El gendarme Nahuel Gallo se realizó esta semana una serie de estudios médicos a fines de determinar su estado de salud después de estar detenido durante 448 días por orden del régimen de Nicolás Maduro. El médico Jorge Tartaglione se refirió a su cuadro en LN+, donde brindó detalles exclusivos del cabo.
“Estaba apesadumbrado, pero muy contenido emocionalmente y eso tiene un nombre: síndrome de cautiverio”, explicó el especialista.
Qué es el síndrome de cautiverio
Según Tartaglione, Gallo sufre características semejantes al “síndrome de cautiverio”, motivo por el que “no puede relatar lo que le pasó, no puede contar las atrocidades y está muy contenido”.
“Casi 450 días encerrado, torturado… no lo puede expresar, no lo puede hablar y seguro sea durante mucho tiempo”, afirmó el médico, al tiempo que señaló: “El cuerpo se cura rápido, pero la mente tarda mucho tiempo en resolver el trauma que tiene el muchacho. Va a tener pesadillas, insomnio, no va a poder dormir”.

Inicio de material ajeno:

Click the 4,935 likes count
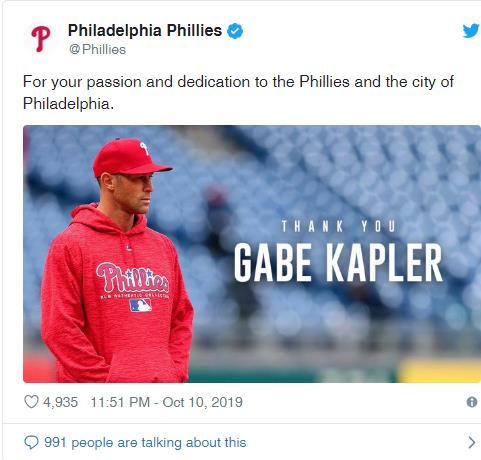This screenshot has width=481, height=460. [60, 402]
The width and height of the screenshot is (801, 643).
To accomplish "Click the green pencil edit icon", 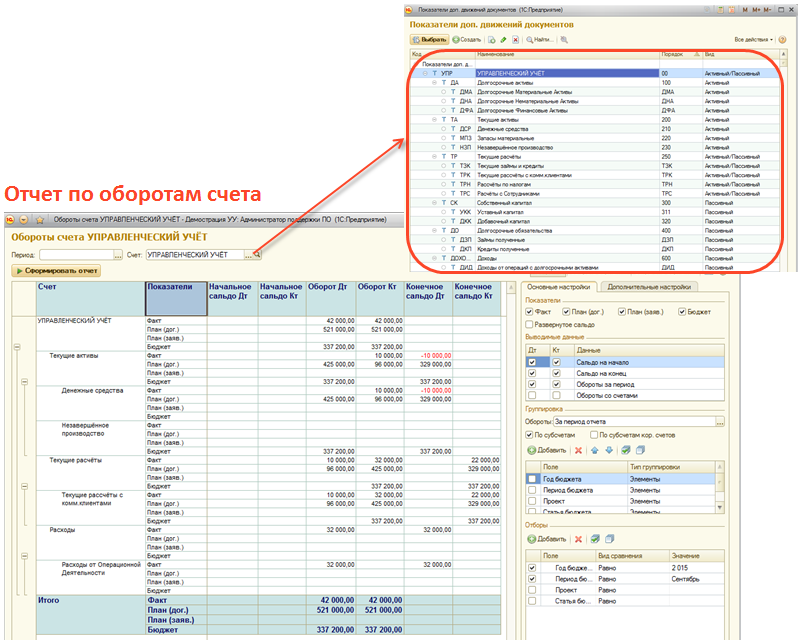I will point(505,40).
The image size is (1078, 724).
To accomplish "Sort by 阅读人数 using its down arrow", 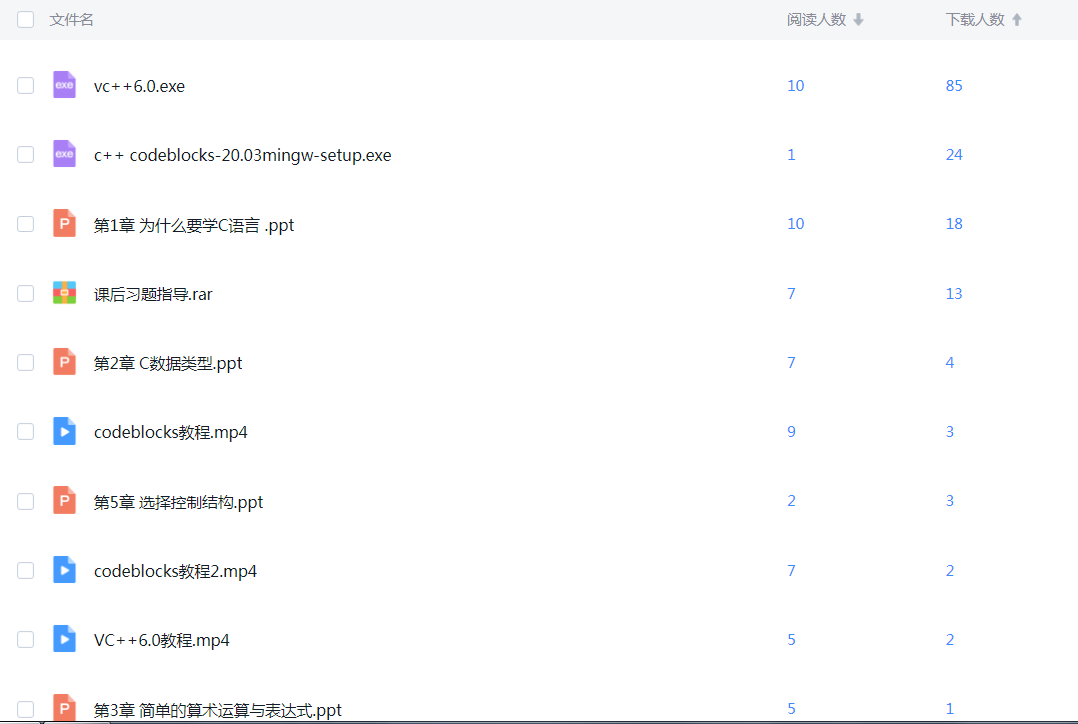I will (858, 20).
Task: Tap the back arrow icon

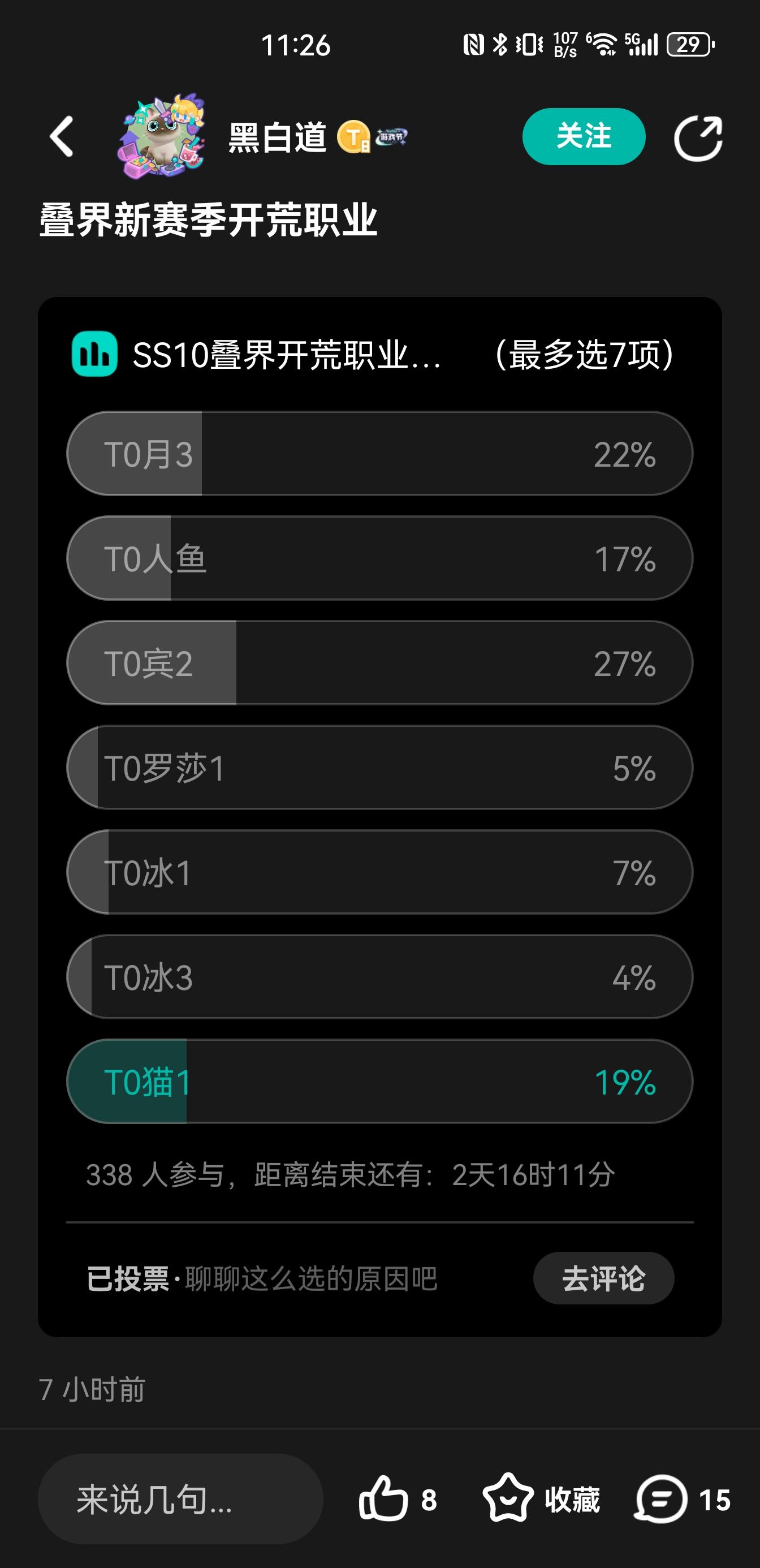Action: (x=62, y=136)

“La cicatriz es para toda la vida”
Tartaglione indicó que el cuerpo se torna vulnerable después de tantos días encerrado. “El muchacho, joven, con un chico pequeño, se ampara y se ancla en sus 24 compañeros. Psicológicamente, se tiene que anclar ahí porque no tiene otra salida”, dijo.
Y siguió: “Hizo huelga de hambre, que genera pérdida importante de electrolitos y sodio, que impacta en el cerebro, músculo y corazón. Eso impacta, sobre todo, en la mente y la emoción. Está todo el día hipervigilante.
“La readaptación es muy lenta. Dijo también que no tenía comunicación ni sabía cómo estaba el hijo, eso también te mata. Esa falta de todo y de no poder contar, eso pasa. No va a poder contarlo hasta que lo procese. La cicatriz es para toda la vida”, concluyó.